Could you rewrite the records, starting at the line that has "1920x1087 pixels." and stopping after the line that has "will (67, 267).", keeping the requests and shifting every coordinate in the answers by -17? Give only those lines.

___

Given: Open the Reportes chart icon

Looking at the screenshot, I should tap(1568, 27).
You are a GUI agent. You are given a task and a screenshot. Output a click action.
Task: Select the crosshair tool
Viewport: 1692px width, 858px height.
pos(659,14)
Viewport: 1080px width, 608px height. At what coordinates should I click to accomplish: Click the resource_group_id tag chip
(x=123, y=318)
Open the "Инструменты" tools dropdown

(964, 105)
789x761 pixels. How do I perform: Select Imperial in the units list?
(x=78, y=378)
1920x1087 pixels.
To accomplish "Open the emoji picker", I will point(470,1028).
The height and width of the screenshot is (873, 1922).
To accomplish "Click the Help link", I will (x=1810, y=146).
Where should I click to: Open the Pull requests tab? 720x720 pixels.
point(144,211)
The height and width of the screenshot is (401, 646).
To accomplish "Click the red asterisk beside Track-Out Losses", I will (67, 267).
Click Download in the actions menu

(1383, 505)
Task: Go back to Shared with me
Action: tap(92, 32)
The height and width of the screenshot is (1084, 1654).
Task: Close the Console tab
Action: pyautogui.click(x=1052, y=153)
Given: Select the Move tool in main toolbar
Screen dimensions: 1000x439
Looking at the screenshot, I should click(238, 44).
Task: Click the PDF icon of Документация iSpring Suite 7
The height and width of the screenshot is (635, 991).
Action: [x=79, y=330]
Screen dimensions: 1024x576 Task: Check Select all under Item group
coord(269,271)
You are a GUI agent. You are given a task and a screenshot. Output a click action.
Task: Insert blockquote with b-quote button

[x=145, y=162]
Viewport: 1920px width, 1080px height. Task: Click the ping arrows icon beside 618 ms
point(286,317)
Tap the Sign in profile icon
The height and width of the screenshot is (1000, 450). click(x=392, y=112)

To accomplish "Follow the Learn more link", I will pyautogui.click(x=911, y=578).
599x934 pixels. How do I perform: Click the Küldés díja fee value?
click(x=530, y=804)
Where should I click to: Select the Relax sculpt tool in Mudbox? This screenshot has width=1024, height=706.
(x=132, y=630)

___

*Solution to this problem*:
1920x1087 pixels.
To accomplish "Open the emoji picker", I will point(453,1011).
The height and width of the screenshot is (873, 1922).
To accomplish "Click the Help link", I will (x=1793, y=129).
Where should I click to: Open the Pull requests tab? 720x720 pixels.
point(127,194)
The height and width of the screenshot is (401, 646).
To accomplish "Click the red asterisk beside Track-Out Losses", I will (50, 250).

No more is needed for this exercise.